→ **Extrait du document**
La coopération tchèque au développement : discours, pratiques et contradictions
La coopération au développement s’est imposée, durant ses vingt dernières années, comme l’une des principales politiques des relations bilatérales de la République tchèque avec les pays du Sud. Le politologue et économiste Ondřej Horký vient de publier aux éditions Slon, un ouvrage intitulé ‘La coopération au développement de la République tchèque : discours, pratiques et contradictions’ et dans lequel il revient sur cet aspect mal connu de la politique étrangère tchèque.
« Les relations internationales et la coopération au développement sont des thèmes qui étaient intéressants pour moi lorsque j’étudiais à l’université. J’ai étudié à l’université d’économie (VŠE) et on ne parlait pratiquement pas de l’Afrique, de l’Asie, de l’Amérique du Sud. On parlait surtout du Japon, des USA et bien sûr de l’Union européenne. C’est de la prise de conscience du manque d’intérêt pour les pays du Sud, où la majorité de la population mondiale vit, que m’est venue l’idée de travailler d’abord sur les aspects économiques, sociaux et la coopération au développement qui a pris, par ailleurs, une place importante dans la politique étrangère de la République tchèque. »
Le terme de développement est utilisé dans différents contextes et pour dire différentes choses. Pouvez-vous préciser ce terme ou du moins ses emplois, aujourd’hui ?
« Il y a autant de définitions qu’il y a d’habitants sur la Terre. Aujourd’hui, la définition la plus acceptée serait peut-être le contraire de la pauvreté. Le développement, c’est l’absence de pauvreté. Evidemment, il y a aussi différentes définitions de la pauvreté. Les économistes la définissent en termes monétaires, mais il y a aussi des aspects culturels et sociaux. »« Dans mon livre, je ne m’intéresse pas à la définition du développement. Je regarde comment l’idée du développement, qui est venue avec l’Union européenne, l’intégration à l’OCDE et avec l’influence de l’intégration après la révolution de velours, a signifié que la République tchèque est devenue, en quelque sorte, une partie de l’Ouest. Il y a eu, en effet, le besoin d’une coopération au développement pour montrer que la République tchèque était un pays développé. »

→ **Données fournies**
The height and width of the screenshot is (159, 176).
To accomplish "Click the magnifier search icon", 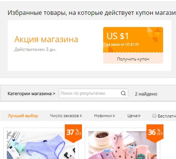I will click(123, 93).
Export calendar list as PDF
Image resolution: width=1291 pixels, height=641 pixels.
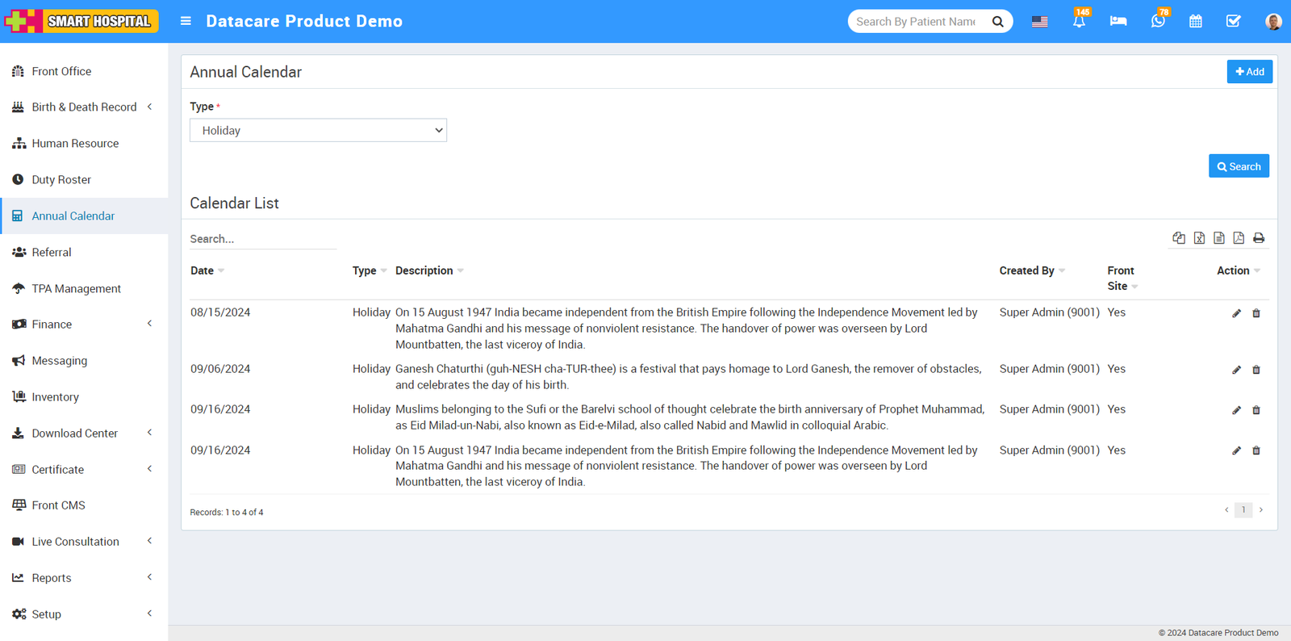pos(1239,238)
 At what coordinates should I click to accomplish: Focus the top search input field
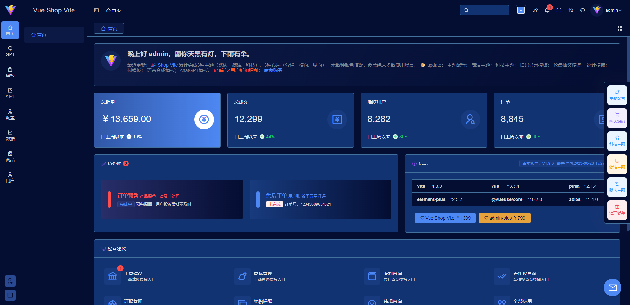(x=485, y=10)
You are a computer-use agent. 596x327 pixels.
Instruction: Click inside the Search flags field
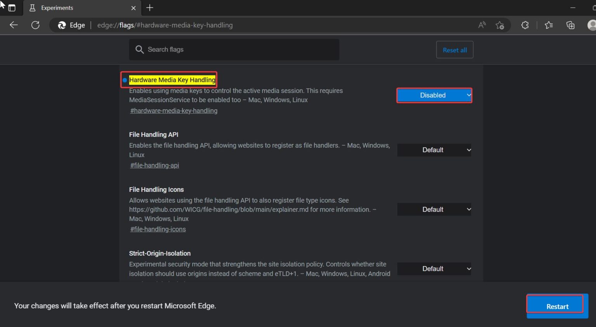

→ **Travail à réaliser**
A. Renvoyez à l'identique le passage de la liste qui commence à la ligne contenant « You are a computer-use agent. 596x327 pixels. » et s'étend jusqu'à la fin de cette liste, les deux bornes comprises. Laissez les images de côté dans votre réponse.
B. Reprenez l'entretien sur la coopération tchèque au développement au point où il s'arrête.

→ **Réponses finales**
A.
You are a computer-use agent. 596x327 pixels.
Instruction: Click inside the Search flags field

B.
« Donc, ce sont les pratiques qui définissent si un pays est développé ou pas. Même s’il y a des pays qui sont plus ou moins riches, qu’il y a de la pauvreté dans les pays du Nord, et qu’il y a beaucoup de riches dans les pays du Sud, comme la Chine, l’Inde ou le Brésil, par exemple, on ne peut pas dire qu’il y a des pays pauvres ou des pays riches. C’est la pratique de l’aide qui définit si on est un pays riche ou pas. »
Vous vous êtes intéressé à l’aide au développement de la République tchèque aux pays du Sud avant 1990. Y avait-il une aide au développement de la Tchécoslovaquie socialiste aux pays du Sud ?
« Effectivement, et cette aide était très importante. Il y a des recherches qui montrent que cette aide correspondait à environ 1% du PIB du pays. Aujourd’hui, on est à 0,15%. Si on avait le niveau de la Tchécoslovaquie, la République tchèque serait l’un des pays les plus généreux du monde. Donc, c’était très important et cela comportait des aspects politiques. Probablement, une partie de l’aide purement militaire était comptée comme de l’aide au développement. Le fait même que l’aide au développement tchécoslovaque se soit écroulée montre qu’il n’y avait pas d’intérêts autres que politiques à continuer d’accorder cette aide aux pays d’Afrique, d’Amérique latine ou d’Asie. »
Donc, il y a eu des changements dans les orientations qui ont été prises par l’Etat tchèque en direction de l’aide au développement par rapport à ce qu’il en était avant 1990 ?
« En effet, en 1990, il y a eu un repli de la Tchécoslovaquie, puis, à partir de 1993, de la République tchèque sur elle-même, avec beaucoup de réformes pénibles et avec le renouvellement de la démocratie. A ce moment-là, les pays du Sud ont été complètement oubliés. Aussi, les contacts commerciaux qui se faisaient dans le cadre des échanges entre les pays plus ou moins socialistes ont-ils été complètement oubliés et se sont arrêtés. C’est seulement avec l’entrée dans l’OCDE (Organisation pour la coopération et le développement économique) en 1995, que la coopération au développement a été reprise par le ministère des Affaires étrangères et d’autres ministères. »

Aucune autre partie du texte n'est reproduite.